I think the answer is to hit first. When she comes home, or you do, one of the first things out of your mouth is "Did you get your hair cut today? It looks fantastic and so do you." Then give her a big smile and a kiss and move on. Just let her bask in those compliments. And I do not say to do this as some cheap trick, but to do it with honesty and sincerity and love in your heart as a normal part of your interactions with your wife.
Good take…if you can catch it…I am so non-observant sometimes! Thanks for the reminder.
I have had this conversation many times before, about many different issues. I have come to the realization that after you say you like it, and you better say you like it, it is time for a Twix bar to avoid any further comment, LOL. No, seriously though, I am learning that she is not trying to get you to convince her of how you feel about it, she is really trying to work out how she feels about it. The best we can do is stand our ground and continue to say we like it. One last bit of advice, he messed up when he compared it to past hairstyles. Whenever my wife asks how something looks, i never compare it to how it looked before.

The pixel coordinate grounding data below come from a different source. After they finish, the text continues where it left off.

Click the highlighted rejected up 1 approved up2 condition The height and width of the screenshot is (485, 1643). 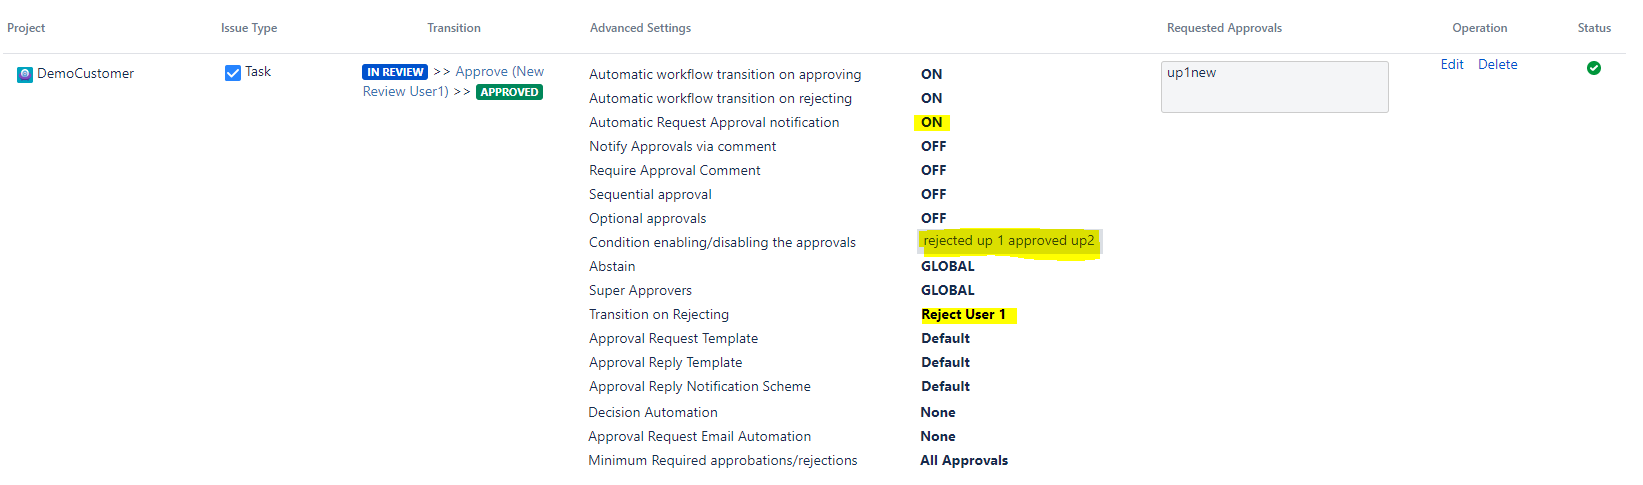click(1009, 241)
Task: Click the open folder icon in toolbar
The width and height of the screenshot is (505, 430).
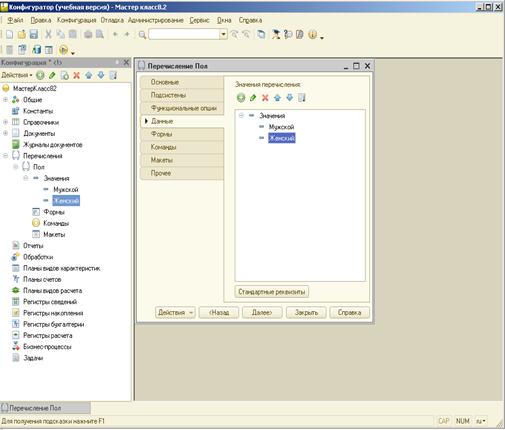Action: (22, 34)
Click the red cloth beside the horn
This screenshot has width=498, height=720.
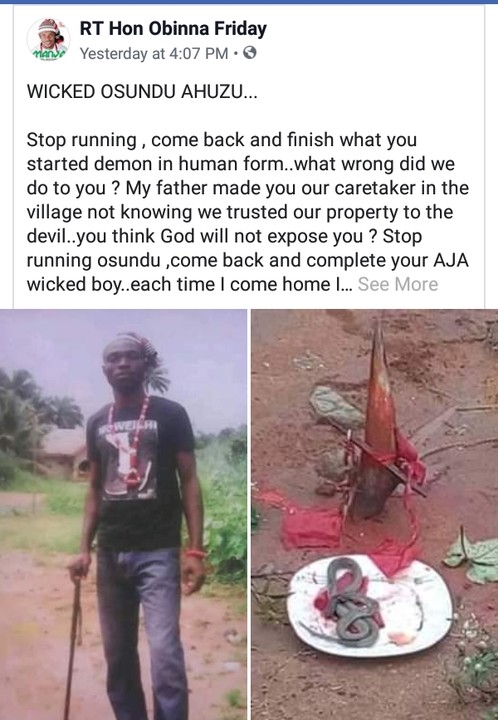click(312, 527)
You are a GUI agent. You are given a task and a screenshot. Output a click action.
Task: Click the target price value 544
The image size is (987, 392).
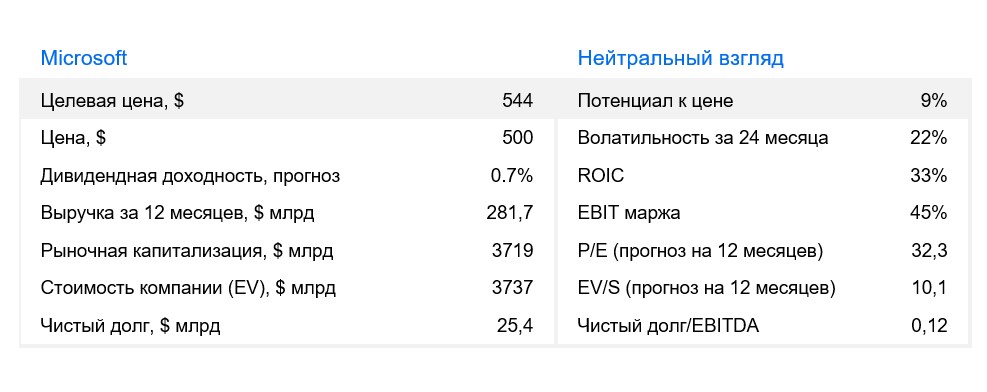tap(517, 101)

This is GREAT insight. She's trying to work through in her own mind. I really did intend this as a funny post, but comments like yours also make it helpful!
You make me laugh Duane. I see this as a Catch 22 Ron. Darned if you do; darned if you don't. Maybe a lose/lose? π I had to chuckle though at your opening salvo. Learning how to understand AND communicate? Communicate maybe. Understand? how many life times does he have? Thanks for the chuckle this morning. Oh…and Duane…Ron & I offer FREE counseling. LOL
FREE? Ha!
We need more people to tell stories such as this one.
It will help women realize how confusing they are sometimes. π
-DS
Did you just say that? π
I did.
I obviously don't respect my own life.
It's gonna be a long night.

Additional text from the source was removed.